_Directions_
1 - In the NBA lockout post, condense the paragraph beginning "They’ve met in small groups" into a short bulleted list that keeps its main facts.
2 - Repeat the passage of the NBA lockout post between "They’ve met in" and "on this weekend.", inclusive.
3 - Answer these questions from the NBA lockout post:
(a) Which season does the post say could be lost entirely?
(b) What does the post say is coming back to the forefront now?
(c) Where does the post say the two sides show up only to say that nothing has changed?

HANG TIME HEADQUARTERS — Did you wake up this morning wondering what the first weekend of November has in store for you, NBA fans?
Let us help.
How about another round of “talks,” perhaps even another round of hollow smiles and more posturing about deadlines that move at the whim of the men on both sides of the league’s labor dispute and even a scare tactic or two that threatens to cost us the entire 2011-12 season?
We completely understand if lockout fatigue syndrome is full-blown in your household. It’s choking the life out of things here at the hideout, where every breaking news blast is met with a raised eyebrow and questions about who might be pulling the strings on this latest stunt (the dissolution of the union is coming back to the forefront now).
They’ve met in small groups, larger groups and committees. There have been conference calls, secret ones and not-so-secret alike, news conferences and now threats of the union decertifying and still no sign of the one thing we need … a new collective bargaining agreement!
Substantive talks are one thing and we’d welcome anything in that neighborhood going on this weekend.
But showing up to a Manhattan hotel and sticking around just long enough to tell each other that nothing has changed is not what we’d consider progress.

Word and element pointing entries
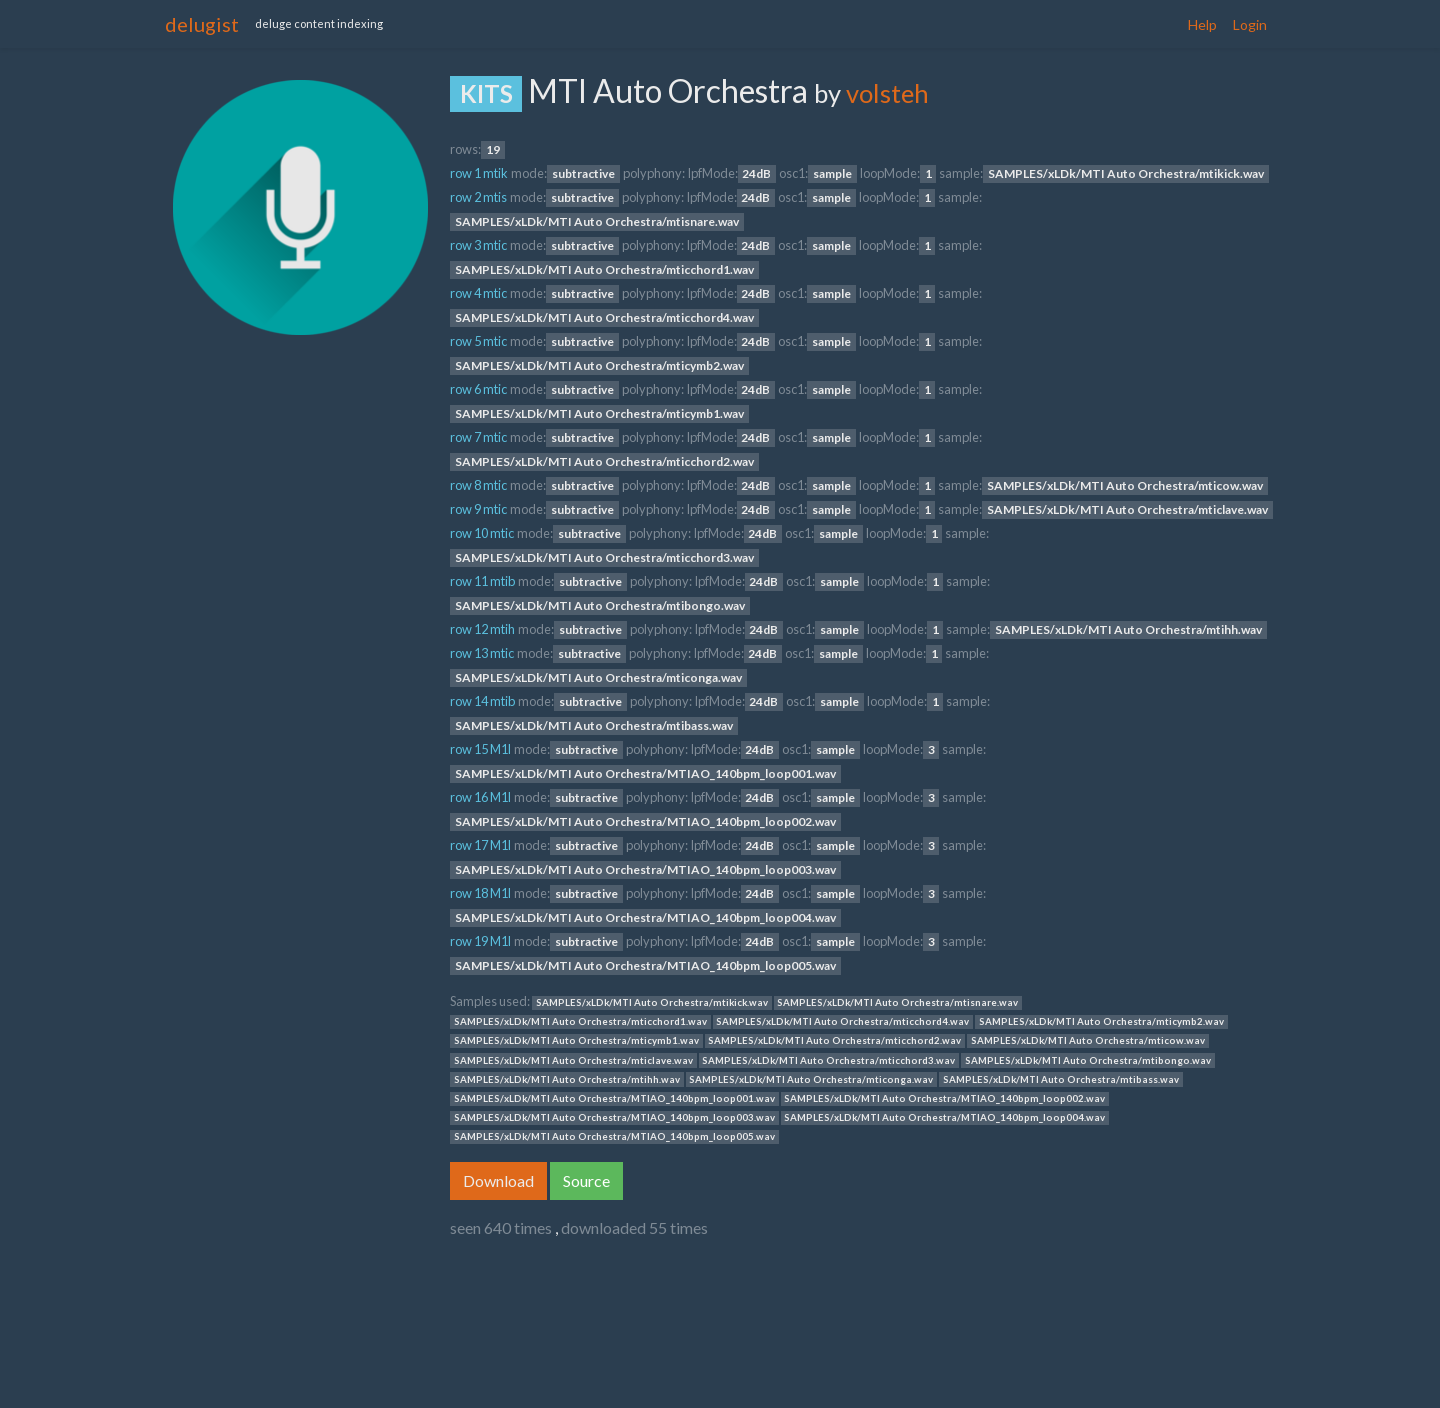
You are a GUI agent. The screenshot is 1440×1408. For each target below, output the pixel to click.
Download (498, 1180)
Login (1250, 24)
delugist (202, 24)
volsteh (887, 93)
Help (1202, 24)
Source (586, 1180)
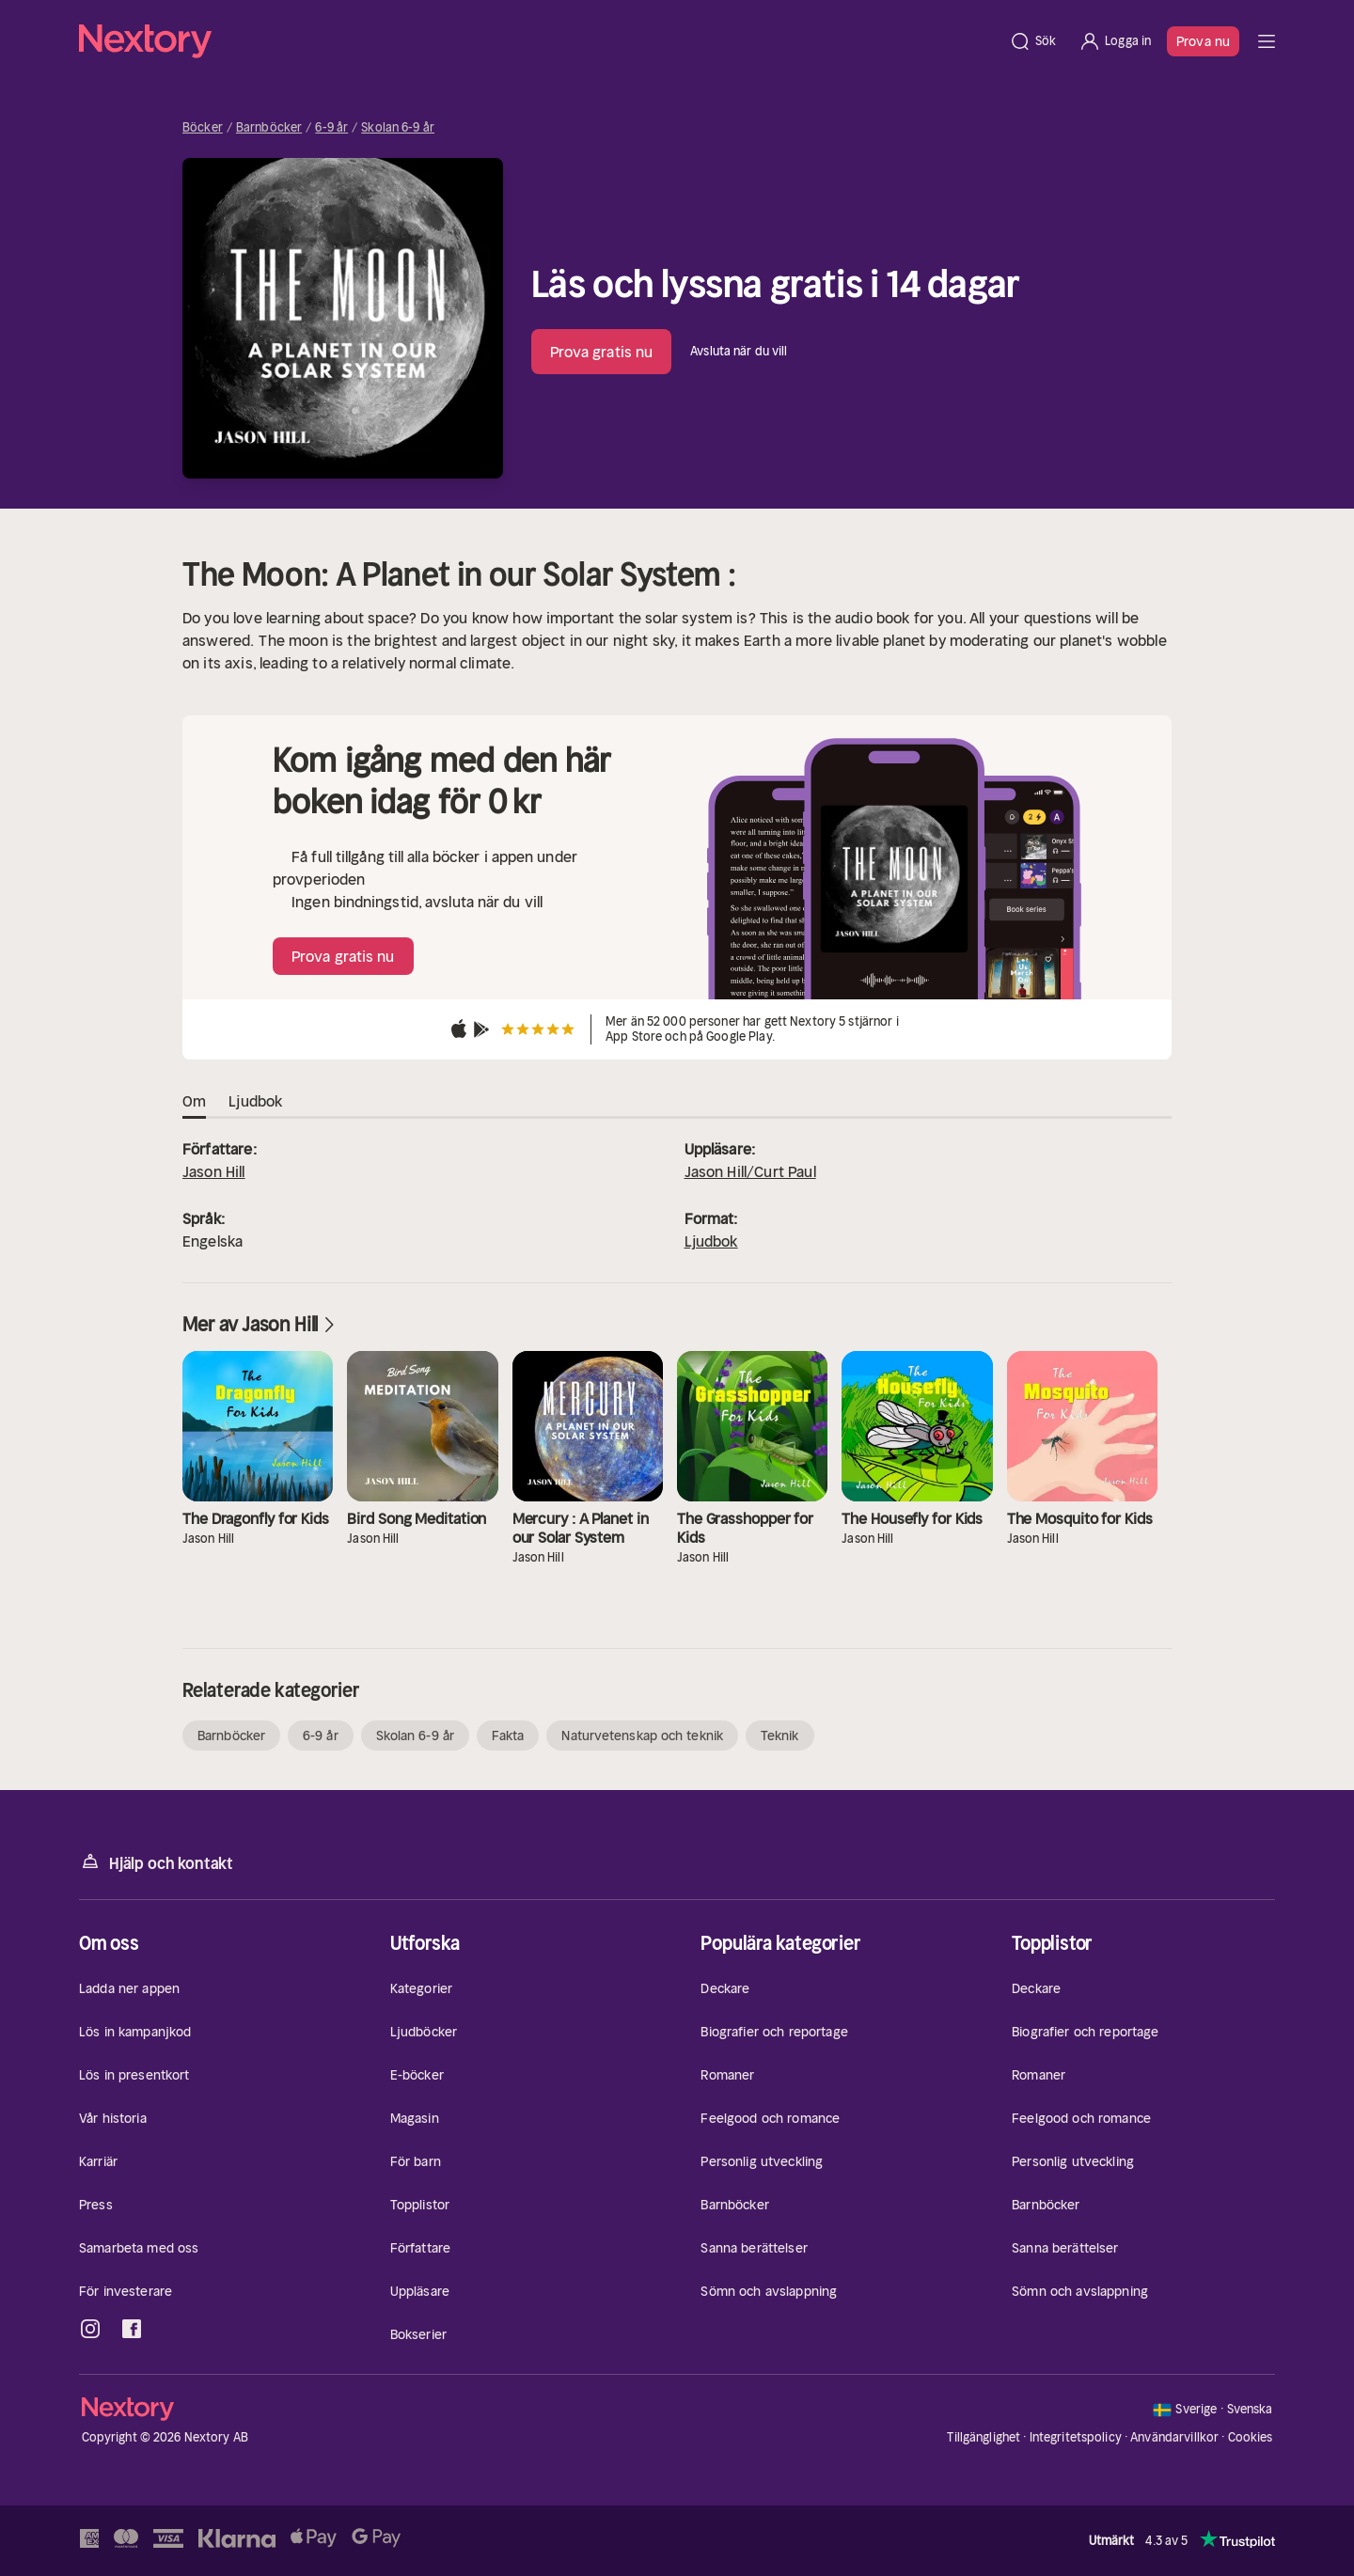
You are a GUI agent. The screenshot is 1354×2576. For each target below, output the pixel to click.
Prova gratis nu (601, 351)
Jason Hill (213, 1171)
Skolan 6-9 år (397, 127)
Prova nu (1203, 41)
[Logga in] (1114, 41)
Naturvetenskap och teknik (642, 1735)
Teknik (780, 1735)
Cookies (1250, 2437)
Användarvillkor (1174, 2437)
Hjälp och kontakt (156, 1862)
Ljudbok (711, 1241)
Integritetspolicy (1076, 2437)
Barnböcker (269, 127)
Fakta (508, 1735)
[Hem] (538, 41)
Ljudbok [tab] (255, 1102)
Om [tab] (194, 1102)
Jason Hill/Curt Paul (750, 1171)
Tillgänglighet (983, 2437)
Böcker (202, 127)
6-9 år (331, 127)
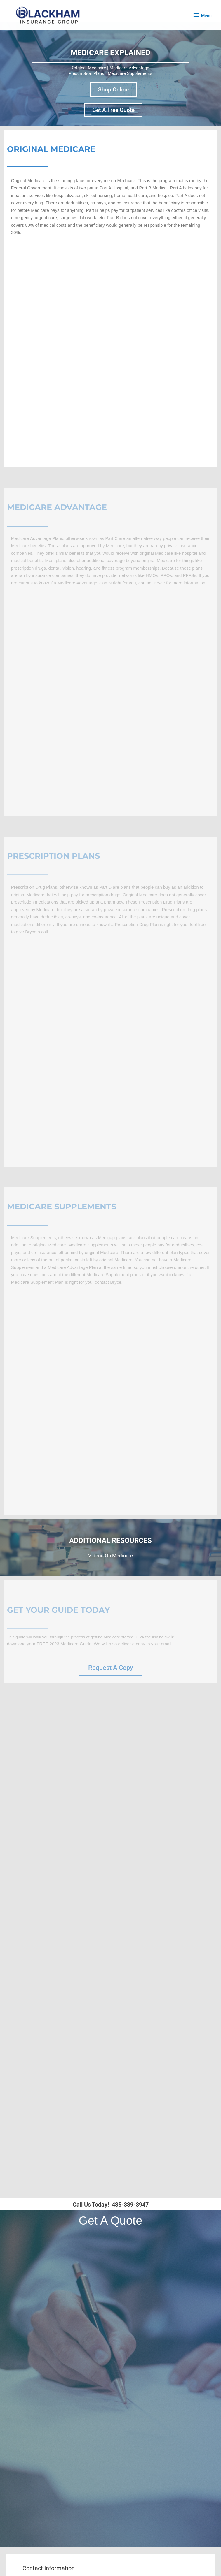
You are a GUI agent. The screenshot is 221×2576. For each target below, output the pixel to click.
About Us (45, 2500)
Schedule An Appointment (61, 2359)
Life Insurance (49, 2434)
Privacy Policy (49, 2526)
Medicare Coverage (54, 2428)
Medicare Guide (51, 2519)
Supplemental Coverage (59, 2447)
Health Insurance (52, 2441)
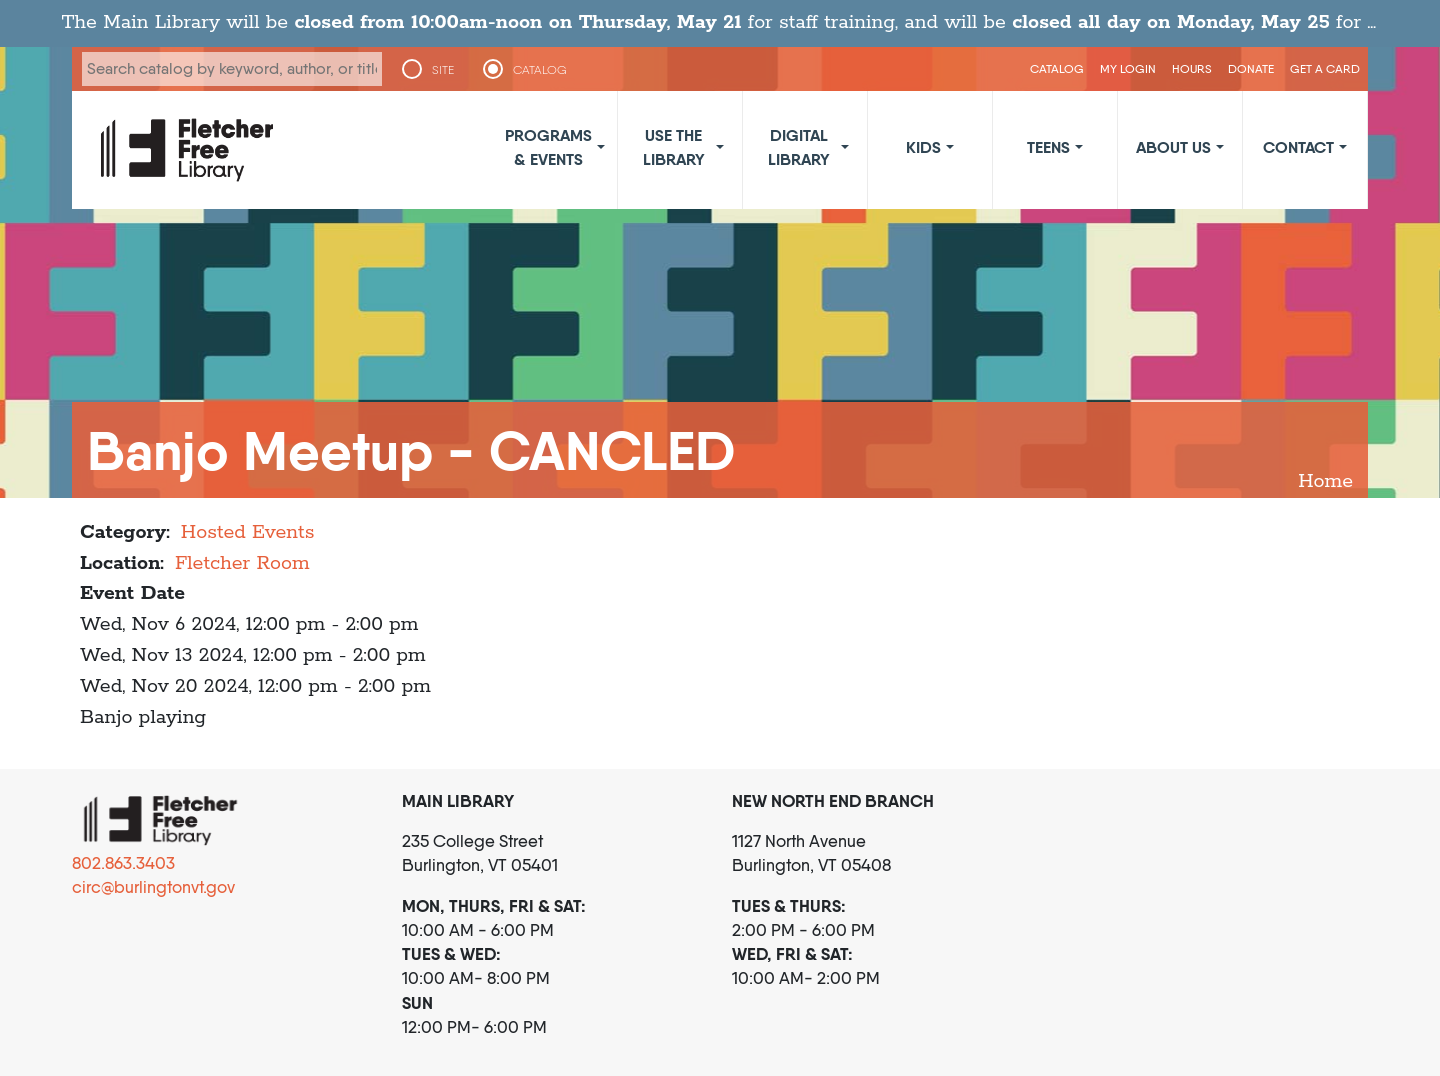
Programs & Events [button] (548, 147)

_Worked solutions_
1 -
- The sides have met in small groups, larger groups and committees.
- There have been secret and public conference calls, along with news conferences.
- The union has now threatened to decertify.
- There is still no new collective bargaining agreement.

2 -
They’ve met in small groups, larger groups and committees. There have been conference calls, secret ones and not-so-secret alike, news conferences and now threats of the union decertifying and still no sign of the one thing we need … a new collective bargaining agreement!
Substantive talks are one thing and we’d welcome anything in that neighborhood going on this weekend.

3 -
(a) The 2011-12 season.
(b) The dissolution of the union.
(c) A Manhattan hotel.